• [Problem to solve] Count how many rows below contain the string "folder", matching case exactly, and reply with only that number.

• [Listing]
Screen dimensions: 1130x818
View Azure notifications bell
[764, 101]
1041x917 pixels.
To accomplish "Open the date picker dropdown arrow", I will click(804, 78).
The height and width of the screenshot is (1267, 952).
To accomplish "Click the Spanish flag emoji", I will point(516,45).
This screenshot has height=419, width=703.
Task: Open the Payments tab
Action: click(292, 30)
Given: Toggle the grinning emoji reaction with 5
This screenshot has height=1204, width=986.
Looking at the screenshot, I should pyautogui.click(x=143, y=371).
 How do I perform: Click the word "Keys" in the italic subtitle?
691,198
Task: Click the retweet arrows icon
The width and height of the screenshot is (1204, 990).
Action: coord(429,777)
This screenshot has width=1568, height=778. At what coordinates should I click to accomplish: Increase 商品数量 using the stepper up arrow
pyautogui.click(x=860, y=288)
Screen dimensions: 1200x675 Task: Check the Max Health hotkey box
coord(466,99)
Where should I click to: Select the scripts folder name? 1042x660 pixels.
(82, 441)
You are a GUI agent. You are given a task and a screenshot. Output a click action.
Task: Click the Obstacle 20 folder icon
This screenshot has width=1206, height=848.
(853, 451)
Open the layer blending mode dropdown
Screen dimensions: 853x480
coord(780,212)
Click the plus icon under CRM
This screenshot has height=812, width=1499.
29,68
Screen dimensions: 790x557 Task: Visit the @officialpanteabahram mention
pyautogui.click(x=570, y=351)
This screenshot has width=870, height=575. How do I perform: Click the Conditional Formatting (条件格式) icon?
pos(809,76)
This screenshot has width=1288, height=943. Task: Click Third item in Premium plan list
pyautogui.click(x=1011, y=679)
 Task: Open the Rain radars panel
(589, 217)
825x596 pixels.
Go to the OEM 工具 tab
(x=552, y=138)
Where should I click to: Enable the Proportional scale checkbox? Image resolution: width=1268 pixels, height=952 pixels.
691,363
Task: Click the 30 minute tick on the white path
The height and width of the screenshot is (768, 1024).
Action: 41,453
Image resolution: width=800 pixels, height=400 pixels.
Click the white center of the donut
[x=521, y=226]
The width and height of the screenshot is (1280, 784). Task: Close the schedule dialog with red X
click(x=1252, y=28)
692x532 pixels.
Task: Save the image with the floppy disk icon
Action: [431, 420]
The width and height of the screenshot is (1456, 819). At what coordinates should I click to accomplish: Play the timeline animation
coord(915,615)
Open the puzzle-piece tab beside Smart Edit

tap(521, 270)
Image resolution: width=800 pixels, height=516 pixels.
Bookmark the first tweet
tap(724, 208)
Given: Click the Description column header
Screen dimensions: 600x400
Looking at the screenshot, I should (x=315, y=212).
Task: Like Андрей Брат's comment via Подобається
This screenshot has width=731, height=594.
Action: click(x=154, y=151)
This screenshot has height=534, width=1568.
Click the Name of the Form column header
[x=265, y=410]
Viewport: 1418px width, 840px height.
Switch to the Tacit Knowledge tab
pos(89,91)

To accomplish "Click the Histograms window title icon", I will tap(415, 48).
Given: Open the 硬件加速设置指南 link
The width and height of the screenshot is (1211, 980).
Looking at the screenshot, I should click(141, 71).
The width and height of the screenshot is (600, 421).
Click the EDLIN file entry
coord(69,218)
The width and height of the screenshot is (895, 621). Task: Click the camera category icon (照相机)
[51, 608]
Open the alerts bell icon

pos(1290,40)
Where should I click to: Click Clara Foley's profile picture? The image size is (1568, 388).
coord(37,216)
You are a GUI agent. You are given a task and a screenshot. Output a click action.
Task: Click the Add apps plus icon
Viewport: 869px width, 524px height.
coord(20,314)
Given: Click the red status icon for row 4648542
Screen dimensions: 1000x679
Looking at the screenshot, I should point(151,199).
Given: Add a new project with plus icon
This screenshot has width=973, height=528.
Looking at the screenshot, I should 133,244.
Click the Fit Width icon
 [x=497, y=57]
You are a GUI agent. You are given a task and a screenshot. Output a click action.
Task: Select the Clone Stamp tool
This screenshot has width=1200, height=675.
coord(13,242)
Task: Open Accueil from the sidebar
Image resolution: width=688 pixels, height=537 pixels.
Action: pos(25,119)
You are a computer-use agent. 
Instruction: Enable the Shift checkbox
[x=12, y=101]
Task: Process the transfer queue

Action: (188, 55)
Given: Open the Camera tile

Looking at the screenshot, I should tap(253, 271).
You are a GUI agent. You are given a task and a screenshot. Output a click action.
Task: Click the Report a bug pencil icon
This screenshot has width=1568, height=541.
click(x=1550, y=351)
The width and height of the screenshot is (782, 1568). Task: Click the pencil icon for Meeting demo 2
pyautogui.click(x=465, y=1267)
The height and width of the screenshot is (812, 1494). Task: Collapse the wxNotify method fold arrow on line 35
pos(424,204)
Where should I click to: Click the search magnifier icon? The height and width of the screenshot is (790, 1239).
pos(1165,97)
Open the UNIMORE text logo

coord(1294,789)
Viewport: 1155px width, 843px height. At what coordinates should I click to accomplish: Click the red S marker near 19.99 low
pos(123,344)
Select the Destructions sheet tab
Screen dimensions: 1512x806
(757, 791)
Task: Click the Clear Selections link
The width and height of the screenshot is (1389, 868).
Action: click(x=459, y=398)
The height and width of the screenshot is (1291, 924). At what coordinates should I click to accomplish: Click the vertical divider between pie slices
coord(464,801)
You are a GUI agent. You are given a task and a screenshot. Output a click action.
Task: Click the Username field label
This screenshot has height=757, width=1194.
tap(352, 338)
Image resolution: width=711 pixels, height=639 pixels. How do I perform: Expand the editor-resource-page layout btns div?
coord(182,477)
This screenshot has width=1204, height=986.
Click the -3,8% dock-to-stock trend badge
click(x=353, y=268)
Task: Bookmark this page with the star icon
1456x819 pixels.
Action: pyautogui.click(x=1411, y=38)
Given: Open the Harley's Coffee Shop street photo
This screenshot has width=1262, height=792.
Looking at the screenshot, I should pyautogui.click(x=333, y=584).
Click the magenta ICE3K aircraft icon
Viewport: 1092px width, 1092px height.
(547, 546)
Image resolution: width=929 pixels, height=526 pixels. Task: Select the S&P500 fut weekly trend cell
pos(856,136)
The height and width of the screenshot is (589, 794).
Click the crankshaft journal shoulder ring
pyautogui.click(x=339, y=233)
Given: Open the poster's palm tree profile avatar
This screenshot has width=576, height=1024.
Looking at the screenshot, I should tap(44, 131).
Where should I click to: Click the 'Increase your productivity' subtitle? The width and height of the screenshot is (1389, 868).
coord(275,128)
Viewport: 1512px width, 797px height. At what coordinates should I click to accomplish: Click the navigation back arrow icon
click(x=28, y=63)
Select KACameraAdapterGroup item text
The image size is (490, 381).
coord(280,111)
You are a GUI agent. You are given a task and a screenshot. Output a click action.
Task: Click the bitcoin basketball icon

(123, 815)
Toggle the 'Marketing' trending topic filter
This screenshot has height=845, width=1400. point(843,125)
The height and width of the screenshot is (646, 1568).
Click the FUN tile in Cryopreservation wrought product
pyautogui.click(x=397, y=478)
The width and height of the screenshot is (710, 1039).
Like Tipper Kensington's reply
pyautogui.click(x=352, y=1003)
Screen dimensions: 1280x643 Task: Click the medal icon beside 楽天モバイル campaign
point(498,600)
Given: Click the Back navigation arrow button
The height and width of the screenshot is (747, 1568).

• [Right answer] 2